Your instructions.
Please retype the rows below exactly, everything from the line containing "coordinates (1522, 17)." down to the line containing "This screenshot has width=1080, height=1920.", both of those lines included.

Data shown.
################
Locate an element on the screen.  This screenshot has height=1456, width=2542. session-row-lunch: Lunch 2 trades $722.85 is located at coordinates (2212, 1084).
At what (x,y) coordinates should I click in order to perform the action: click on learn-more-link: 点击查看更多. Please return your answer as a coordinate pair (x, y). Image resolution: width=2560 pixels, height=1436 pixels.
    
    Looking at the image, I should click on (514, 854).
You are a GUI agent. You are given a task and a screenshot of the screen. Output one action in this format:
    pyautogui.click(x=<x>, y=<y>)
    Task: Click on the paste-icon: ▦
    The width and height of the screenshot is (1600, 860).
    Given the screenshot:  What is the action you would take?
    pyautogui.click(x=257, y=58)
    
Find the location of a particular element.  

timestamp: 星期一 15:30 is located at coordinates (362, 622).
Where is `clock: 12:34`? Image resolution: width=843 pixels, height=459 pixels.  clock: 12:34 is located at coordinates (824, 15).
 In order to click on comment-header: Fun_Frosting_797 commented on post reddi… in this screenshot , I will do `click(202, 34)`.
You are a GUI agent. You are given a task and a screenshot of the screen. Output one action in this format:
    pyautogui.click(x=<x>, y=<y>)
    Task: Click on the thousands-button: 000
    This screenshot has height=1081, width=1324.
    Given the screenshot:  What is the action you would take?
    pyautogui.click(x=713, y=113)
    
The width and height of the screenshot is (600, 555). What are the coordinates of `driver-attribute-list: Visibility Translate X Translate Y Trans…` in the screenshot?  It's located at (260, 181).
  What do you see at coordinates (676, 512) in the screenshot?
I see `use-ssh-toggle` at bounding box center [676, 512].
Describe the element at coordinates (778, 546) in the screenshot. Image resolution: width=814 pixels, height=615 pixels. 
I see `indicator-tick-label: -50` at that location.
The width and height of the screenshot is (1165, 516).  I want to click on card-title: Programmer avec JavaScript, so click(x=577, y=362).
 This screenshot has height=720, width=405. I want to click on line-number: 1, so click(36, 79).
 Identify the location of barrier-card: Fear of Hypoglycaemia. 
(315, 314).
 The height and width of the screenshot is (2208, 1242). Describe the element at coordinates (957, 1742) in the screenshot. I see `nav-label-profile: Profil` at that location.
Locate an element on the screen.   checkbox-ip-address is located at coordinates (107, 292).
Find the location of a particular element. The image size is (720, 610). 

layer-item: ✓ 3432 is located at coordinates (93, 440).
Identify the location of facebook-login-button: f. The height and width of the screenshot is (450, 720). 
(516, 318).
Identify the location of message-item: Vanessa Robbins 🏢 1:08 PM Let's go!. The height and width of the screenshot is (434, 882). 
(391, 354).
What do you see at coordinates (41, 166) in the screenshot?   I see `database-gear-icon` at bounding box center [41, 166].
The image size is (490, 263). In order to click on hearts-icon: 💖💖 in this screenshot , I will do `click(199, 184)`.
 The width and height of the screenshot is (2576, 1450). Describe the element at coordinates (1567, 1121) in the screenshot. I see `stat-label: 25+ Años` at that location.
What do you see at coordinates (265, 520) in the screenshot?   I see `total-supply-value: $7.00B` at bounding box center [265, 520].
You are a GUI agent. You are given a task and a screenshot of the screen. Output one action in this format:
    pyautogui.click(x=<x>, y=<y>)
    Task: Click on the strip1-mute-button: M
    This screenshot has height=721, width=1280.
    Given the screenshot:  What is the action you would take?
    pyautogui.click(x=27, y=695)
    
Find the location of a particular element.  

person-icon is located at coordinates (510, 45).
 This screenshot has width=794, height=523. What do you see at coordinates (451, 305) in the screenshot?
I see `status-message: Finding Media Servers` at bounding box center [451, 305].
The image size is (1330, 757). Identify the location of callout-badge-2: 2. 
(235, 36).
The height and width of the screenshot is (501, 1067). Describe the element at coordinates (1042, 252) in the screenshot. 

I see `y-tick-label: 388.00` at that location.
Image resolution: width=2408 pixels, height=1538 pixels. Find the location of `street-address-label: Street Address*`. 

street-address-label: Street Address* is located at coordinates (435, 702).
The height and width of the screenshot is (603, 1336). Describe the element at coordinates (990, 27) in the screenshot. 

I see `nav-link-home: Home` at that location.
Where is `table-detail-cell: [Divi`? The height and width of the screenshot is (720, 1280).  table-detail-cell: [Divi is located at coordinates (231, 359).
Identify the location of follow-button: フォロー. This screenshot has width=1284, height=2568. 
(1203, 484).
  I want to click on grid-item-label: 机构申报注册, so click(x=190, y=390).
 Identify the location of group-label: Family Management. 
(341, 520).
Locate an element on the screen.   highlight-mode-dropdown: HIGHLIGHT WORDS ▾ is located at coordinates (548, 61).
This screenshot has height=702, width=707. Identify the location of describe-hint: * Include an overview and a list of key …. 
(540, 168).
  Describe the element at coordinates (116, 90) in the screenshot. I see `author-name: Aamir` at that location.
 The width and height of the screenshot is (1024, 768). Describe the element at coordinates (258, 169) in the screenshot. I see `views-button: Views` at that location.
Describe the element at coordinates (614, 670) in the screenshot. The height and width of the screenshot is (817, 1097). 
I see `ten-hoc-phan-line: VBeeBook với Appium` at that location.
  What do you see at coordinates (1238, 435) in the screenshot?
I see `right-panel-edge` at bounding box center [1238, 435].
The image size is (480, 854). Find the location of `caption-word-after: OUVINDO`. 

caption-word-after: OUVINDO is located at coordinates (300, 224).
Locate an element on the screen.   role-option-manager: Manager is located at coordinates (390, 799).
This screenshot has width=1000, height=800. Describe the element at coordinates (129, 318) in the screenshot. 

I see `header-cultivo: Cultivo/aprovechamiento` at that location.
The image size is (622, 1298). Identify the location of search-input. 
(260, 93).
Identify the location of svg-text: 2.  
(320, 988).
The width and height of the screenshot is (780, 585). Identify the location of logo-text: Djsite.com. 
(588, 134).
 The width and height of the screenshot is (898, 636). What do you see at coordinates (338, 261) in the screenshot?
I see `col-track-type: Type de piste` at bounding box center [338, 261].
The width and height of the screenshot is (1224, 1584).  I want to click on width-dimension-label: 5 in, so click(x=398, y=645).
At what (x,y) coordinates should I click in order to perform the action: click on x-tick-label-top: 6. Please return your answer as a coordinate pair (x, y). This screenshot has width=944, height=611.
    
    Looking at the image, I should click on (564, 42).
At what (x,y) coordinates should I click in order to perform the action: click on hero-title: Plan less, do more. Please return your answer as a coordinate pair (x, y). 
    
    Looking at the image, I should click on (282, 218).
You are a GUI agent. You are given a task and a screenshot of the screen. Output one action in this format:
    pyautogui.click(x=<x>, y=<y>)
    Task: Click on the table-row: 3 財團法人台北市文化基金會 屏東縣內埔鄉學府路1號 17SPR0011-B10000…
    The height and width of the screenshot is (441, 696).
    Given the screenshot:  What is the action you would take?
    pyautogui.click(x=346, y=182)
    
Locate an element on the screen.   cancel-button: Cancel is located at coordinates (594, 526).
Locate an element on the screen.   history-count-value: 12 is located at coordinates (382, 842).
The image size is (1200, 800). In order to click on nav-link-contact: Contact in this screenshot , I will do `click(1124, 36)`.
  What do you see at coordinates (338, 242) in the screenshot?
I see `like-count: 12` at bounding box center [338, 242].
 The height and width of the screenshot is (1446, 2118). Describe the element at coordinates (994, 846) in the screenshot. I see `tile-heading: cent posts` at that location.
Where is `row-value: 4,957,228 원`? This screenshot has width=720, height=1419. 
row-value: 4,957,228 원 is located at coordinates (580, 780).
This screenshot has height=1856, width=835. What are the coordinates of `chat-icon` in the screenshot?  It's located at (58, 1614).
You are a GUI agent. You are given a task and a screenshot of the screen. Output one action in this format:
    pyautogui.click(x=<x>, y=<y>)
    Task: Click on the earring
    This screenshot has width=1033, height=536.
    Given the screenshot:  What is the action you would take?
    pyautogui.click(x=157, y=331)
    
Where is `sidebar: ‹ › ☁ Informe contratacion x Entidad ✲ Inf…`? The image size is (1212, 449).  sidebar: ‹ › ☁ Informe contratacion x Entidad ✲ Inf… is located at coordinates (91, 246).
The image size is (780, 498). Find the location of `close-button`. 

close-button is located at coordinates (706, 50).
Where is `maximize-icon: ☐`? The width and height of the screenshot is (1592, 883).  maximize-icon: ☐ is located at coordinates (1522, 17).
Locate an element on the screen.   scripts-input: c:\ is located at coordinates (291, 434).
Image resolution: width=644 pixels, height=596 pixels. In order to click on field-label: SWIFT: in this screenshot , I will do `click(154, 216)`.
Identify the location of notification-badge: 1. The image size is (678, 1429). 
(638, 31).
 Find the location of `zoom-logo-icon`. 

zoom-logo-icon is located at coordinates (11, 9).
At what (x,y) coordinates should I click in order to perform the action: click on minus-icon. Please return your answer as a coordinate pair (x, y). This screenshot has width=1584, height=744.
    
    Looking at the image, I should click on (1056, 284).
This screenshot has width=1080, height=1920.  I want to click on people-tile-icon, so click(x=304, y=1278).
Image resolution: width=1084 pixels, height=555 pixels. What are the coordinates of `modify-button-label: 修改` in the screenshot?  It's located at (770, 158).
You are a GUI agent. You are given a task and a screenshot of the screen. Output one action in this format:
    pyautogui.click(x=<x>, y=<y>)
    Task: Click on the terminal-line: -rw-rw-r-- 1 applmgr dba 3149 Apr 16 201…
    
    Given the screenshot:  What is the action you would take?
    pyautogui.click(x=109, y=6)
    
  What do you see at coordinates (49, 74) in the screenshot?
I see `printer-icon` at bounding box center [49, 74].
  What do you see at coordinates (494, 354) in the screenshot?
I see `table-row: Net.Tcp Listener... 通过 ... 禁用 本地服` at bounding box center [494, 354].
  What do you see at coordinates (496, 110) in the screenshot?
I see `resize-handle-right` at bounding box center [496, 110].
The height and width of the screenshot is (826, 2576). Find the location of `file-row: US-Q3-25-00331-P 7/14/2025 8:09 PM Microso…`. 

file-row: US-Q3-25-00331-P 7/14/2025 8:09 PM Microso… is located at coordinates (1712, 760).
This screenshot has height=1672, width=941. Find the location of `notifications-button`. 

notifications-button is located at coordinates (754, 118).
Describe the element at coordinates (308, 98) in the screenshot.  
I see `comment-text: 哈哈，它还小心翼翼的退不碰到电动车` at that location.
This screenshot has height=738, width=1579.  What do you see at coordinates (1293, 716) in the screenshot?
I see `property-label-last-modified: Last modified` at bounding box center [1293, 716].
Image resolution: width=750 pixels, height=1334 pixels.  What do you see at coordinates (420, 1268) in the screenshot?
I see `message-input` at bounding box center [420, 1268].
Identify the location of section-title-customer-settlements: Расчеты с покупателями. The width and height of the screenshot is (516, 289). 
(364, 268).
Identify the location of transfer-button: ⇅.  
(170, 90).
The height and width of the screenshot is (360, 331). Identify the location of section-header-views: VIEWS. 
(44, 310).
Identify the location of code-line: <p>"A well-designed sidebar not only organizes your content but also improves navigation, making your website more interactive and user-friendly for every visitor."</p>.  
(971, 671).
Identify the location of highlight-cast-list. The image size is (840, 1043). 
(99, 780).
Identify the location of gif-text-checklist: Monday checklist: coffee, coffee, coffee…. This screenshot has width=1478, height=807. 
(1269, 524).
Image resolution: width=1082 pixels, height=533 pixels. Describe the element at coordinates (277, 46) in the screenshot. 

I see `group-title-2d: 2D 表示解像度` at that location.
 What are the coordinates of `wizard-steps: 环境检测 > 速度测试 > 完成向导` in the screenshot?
################
Task solution.
Where is `maximize-icon: ☐`? The width and height of the screenshot is (1592, 883).  maximize-icon: ☐ is located at coordinates (1522, 17).
Locate an element on the screen.   scripts-input: c:\ is located at coordinates (291, 434).
Image resolution: width=644 pixels, height=596 pixels. In order to click on field-label: SWIFT: in this screenshot , I will do `click(154, 216)`.
Identify the location of notification-badge: 1. The image size is (678, 1429). 
(638, 31).
 Find the location of `zoom-logo-icon`. 

zoom-logo-icon is located at coordinates (11, 9).
At what (x,y) coordinates should I click in order to perform the action: click on minus-icon. Please return your answer as a coordinate pair (x, y). This screenshot has width=1584, height=744.
    
    Looking at the image, I should click on (1056, 284).
This screenshot has width=1080, height=1920.  I want to click on people-tile-icon, so click(x=304, y=1278).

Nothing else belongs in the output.